Denúncia de uso de imagens de cunho nazista por deputada brasileira para promover discurso de ódio contra palestinos. Veja o comentário aqui.

Outro ponto controverso é a condenação da comparação entre políticas do Estado de Israel e as da Alemanha nazista. Para Rabah, essa restrição ignora paralelos históricos como a desumanização sistemática de palestinos, e o confinamento da população civil em áreas densamente controladas, como Gaza — o que remete, por exemplo, à experiência dos judeus no gueto de Varsóvia. O ex-ministro da Defesa de Israel, Yoav Gallant, chegou a se referir publicamente aos palestinos como “animais”, discurso que remete ao usado contra judeus na Europa nazista.

A FEPAL levanta ainda dois possíveis desdobramentos da aplicação do PL 472/2025: a criminalização de quem denunciar entidades de lobby sionista por apoio a práticas genocidas em Gaza, e a acusação automática de antissemitismo contra quem acusar cidadãos judeus de serem mais leais à Israel, do que aos interesses de suas próprias nações.
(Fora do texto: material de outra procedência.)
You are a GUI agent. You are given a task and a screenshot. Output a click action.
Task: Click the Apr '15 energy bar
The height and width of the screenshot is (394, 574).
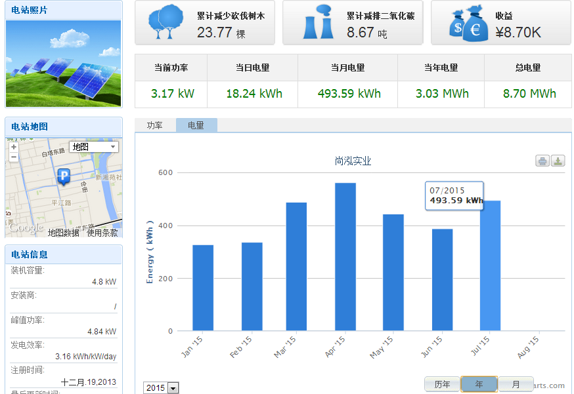(345, 257)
Ao final, a federação sustenta que, se aprovado, o projeto de lei dará margem para ingerência indevida de interesses estrangeiros no debate público brasileiro, com risco real à liberdade de expressão, à crítica política e à solidariedade com povos oprimidos — valores fundamentais de qualquer democracia.

Mais do que um gesto

O Governador Marcos Rocha adotou oficialmente a definição de antissemitismo proposta pela Aliança Internacional para a Memória do Holocausto (IHRA). A decisão, aparentemente simbólica por ser baseada em uma proposição juridicamente não vinculativa, pode ter implicações concretas, como a possibilidade de ser usada para criminalização indireta de discursos. Um exemplo disso é a decisão do juiz Paulo Bernardi, que, mesmo reconhecendo a multiplicidade de significados na fala de Breno Altman, optou por acolher o pedido de uma entidade declaradamente defensora do sionismo, e denunciar um jornalista antissionista por antissemitismo.